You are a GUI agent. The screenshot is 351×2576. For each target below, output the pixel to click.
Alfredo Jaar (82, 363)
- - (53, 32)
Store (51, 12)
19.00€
━━━━━━━━━━━━━━━━━━━━━━━━━━━━━━
# [What you need to do]
Please give the data again in full, exactly as written.

# [Reply to the exercise]
You are a GUI agent. The screenshot is 351×2576. For each target below, output the pixel to click.
Alfredo Jaar (82, 363)
- - (53, 32)
Store (51, 12)
19.00€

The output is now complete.